- says he is off target
THE DEPUTY Minister of Information, Mr. Stephen Asamoah Boateng, has responded to Prof. Mills' claim that President Kufour should have been subpoenaed by the National Reconciliation Commission to shed light into the killing of the retired army major and the three High Court judges.
Speaking to The Chronicle in an interview, the Deputy Information Minister said "Actually Mills is off target. He should go back and revise his political notes and check all his facts very well before coming out.. President Kufour cannot be held responsible because Mr. Rawlings must be held responsible because he was a dictator during the PNDC administration."
"This is typical of Mills because he does not analyze his facts.
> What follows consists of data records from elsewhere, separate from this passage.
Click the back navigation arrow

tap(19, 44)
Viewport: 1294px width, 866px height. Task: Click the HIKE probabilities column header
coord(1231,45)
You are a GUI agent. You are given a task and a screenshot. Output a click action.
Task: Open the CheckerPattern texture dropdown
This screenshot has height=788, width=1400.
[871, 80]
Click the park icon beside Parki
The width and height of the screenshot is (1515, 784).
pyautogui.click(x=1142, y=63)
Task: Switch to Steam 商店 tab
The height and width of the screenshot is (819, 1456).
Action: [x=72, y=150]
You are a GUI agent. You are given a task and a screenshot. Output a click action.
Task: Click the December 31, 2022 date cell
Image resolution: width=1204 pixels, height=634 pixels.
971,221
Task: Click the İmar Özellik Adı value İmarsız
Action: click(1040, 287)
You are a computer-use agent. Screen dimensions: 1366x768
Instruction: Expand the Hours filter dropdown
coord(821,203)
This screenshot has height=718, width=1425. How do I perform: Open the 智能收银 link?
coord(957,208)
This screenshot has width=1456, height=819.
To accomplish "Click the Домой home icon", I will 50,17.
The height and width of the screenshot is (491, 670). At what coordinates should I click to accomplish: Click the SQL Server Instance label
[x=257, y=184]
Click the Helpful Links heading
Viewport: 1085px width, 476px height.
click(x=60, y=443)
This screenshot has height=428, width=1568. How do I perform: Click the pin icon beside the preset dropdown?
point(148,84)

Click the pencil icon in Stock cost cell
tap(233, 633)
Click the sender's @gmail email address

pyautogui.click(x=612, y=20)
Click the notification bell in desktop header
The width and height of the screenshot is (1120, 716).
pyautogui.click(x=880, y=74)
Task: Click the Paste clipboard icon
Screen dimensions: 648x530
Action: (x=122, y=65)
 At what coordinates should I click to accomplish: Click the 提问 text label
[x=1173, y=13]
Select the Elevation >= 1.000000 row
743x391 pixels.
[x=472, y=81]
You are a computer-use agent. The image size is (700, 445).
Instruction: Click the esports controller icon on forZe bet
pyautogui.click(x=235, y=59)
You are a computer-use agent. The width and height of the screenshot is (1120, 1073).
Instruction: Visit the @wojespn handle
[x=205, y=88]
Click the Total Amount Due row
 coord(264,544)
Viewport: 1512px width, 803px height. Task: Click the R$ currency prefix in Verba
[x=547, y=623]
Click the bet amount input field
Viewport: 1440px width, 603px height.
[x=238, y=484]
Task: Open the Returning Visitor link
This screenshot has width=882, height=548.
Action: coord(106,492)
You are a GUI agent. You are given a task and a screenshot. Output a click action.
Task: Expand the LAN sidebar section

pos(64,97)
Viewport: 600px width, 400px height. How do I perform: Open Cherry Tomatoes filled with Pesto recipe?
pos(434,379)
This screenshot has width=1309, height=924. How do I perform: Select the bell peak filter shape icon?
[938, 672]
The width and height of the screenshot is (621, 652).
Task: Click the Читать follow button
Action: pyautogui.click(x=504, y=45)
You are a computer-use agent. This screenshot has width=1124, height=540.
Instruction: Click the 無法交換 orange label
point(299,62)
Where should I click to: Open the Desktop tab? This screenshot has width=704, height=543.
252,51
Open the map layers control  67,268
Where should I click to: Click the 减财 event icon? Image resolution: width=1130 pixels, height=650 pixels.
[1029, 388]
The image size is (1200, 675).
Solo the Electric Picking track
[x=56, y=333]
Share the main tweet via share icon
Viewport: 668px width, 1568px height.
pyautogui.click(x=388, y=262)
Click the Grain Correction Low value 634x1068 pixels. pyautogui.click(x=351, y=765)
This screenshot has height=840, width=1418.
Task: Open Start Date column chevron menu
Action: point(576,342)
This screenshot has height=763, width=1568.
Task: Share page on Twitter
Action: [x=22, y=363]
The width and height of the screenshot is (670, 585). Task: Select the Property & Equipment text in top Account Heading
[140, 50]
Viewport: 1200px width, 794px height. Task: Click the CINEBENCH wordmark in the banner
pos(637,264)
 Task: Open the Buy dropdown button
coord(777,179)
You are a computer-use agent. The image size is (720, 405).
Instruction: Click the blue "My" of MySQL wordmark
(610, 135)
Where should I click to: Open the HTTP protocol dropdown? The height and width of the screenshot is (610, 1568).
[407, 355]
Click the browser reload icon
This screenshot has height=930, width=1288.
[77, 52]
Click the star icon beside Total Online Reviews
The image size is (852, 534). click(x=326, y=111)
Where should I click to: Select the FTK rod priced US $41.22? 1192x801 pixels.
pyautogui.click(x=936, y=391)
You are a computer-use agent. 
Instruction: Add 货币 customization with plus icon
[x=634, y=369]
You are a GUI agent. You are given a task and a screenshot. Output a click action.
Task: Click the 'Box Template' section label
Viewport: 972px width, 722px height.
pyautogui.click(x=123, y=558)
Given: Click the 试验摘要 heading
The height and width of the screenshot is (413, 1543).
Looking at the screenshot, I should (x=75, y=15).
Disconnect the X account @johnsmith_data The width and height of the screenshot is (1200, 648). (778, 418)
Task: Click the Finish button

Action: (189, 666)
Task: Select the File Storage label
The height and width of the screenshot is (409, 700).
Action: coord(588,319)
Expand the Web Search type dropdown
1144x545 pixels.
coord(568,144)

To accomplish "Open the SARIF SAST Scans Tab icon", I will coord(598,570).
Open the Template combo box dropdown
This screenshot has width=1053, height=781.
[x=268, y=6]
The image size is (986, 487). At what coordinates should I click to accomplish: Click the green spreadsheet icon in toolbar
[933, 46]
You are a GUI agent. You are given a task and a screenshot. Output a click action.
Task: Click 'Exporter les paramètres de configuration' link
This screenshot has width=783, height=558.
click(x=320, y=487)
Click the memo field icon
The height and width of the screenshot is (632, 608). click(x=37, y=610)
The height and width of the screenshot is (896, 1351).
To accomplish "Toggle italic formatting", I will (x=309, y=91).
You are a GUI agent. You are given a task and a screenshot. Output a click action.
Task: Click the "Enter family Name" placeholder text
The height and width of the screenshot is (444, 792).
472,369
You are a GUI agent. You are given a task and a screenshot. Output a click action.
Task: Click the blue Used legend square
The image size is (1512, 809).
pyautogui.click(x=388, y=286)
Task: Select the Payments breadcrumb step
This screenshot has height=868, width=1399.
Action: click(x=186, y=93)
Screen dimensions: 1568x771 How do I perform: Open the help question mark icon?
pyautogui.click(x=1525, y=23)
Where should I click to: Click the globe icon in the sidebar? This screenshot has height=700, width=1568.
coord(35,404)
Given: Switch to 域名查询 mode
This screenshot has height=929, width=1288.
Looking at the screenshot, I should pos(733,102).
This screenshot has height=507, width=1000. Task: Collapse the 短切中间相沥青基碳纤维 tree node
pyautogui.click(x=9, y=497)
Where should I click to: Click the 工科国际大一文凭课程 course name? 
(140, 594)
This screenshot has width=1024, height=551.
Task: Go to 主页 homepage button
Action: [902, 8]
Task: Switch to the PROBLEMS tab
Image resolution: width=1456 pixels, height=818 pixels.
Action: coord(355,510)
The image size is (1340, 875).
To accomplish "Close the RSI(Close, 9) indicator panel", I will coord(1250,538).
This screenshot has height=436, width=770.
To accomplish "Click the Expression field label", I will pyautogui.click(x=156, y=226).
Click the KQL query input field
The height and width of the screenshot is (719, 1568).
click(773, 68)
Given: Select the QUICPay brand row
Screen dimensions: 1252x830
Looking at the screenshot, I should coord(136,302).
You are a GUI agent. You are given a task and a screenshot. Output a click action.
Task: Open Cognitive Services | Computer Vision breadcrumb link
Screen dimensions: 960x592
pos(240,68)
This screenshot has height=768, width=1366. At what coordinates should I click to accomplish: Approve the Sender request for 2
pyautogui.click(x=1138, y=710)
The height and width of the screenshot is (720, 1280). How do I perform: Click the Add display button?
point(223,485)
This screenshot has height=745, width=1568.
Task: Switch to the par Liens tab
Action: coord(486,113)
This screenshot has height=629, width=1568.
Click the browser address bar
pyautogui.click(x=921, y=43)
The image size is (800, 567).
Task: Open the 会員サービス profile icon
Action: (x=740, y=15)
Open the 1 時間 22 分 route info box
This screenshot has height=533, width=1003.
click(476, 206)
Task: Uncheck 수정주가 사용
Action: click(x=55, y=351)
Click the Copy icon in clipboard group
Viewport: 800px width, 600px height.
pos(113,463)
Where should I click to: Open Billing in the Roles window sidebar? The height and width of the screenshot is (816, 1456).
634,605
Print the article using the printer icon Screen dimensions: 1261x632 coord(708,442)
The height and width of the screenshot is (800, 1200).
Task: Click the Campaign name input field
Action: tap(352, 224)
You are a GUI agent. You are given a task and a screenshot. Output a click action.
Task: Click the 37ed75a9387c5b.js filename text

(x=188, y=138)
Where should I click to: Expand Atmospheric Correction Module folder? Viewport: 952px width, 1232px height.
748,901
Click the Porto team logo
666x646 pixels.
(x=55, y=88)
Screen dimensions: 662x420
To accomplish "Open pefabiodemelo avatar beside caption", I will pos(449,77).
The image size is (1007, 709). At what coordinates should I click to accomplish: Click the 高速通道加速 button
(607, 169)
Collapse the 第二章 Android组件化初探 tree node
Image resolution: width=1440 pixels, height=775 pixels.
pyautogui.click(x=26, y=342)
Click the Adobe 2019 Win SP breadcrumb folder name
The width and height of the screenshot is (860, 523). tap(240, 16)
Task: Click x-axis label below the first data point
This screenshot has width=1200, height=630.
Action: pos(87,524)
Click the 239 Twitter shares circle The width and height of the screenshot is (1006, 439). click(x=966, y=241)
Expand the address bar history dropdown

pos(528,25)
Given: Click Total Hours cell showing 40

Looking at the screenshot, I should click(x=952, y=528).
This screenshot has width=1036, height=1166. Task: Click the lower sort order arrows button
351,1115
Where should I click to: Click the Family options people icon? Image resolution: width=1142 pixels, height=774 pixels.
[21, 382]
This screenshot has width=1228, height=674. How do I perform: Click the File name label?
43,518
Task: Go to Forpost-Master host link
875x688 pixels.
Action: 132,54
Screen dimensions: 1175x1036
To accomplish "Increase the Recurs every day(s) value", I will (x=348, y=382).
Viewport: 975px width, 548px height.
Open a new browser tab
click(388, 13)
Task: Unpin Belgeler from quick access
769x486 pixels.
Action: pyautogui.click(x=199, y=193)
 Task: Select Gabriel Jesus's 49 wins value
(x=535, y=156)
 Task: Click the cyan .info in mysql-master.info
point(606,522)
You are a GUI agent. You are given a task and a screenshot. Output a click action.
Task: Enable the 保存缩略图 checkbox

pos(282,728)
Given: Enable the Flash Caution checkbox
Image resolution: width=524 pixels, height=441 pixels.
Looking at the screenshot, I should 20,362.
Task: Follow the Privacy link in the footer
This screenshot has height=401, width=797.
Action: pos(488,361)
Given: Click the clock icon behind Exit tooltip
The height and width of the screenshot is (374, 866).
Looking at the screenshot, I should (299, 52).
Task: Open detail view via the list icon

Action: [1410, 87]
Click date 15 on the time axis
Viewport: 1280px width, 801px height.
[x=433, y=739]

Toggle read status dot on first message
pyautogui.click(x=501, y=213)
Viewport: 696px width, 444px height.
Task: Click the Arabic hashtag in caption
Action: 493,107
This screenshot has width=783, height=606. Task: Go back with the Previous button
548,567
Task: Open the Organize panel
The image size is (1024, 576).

There is absolutely nothing like a collective responsibility as far as we are concerned," adding that, "In any case where was he when young man was shaved at Castle by his boss and when his boss again turned over a taxi car for crossing him? For me basically, he should put things in the right perspective."
According the Deputy Minister, it was unfortunate for the NDC's Presidential candidate to suggest a statement of the sort. "I knew Kufour when he was in the PNDC as the only one who wears descent clothes to the office and they laughed at him."
He said, the Atta Mills' argument, which gives the impression that during the PNDC days, there were discussions on the abduction and the murder of judges that would warrant subpoena of President Kufour was uncalled for and off target.
Mr. Asamoah-Boateng, the NPP aspiring Member of Parliament for Mfanteman West Constituency said, "In fact, Mills premises of argument is misleading,. I would advise him to know that in military dictatorship, there was nothing like collective responsibility and that it will be better he cross checked all his facts. That is Mills for you. I have repeatedly said that Mills does not check his facts," he emphasized.
It would be recalled that Prof. Mills, in his lecture at Kwame Nkrumah University of Science and Technology (KNUST) at Kumasi, broke his long silence on the murder of the three high court judges and the retired army officer and pinned the responsibility squarely on administration of the PNDC and those who worked with the administration.
In his submission, after describing the murder of the judges as atrocious and the leading record of human rights abuses, Prof. Mills attacked President Kufour as one of the then key Minister of the defunct PNDC that should be subpoenaed by the NRC to help them to have a proper account of that administration.
He said, "It is matter of record that some the worst human rights abuses of the PNDC era recorded in the first six months of that government's tenure, between January 1982 and June 1982.
Indeed the most notorious of them, the abduction and the murder of the three high court judges and the retired army officer occurred on the last day of that period, 30th June 1982."
"It is also matter of record that I was neither a member of that government nor a PNDC secretary, as the ministers were then formed, of that government, nor indeed did I hold any position in, nor have any association with, that government. It is therefore an irony of history that those abuses are sometimes quoted at me and I am asked to defend them or are used to attack the human rights records of the second NDC government from 1997 to 2001 of which I was the vice president, and I am asked to defend them."
President Kufour, however, was a member of the PNDC government. He was the PND secretary (Minister) of Local Government at the time the judges and the retired army officer were abducted and murdered.
"The NRC would have done this country a lot of good if it had subpoenaed all those who served in and with the PNDC in that period to give an account of the extent of their knowledge of the human rights abuses of the time, including the abduction and the murder of the judges and the army officer, and what they did about those abuses." Mills charged in Kumasi.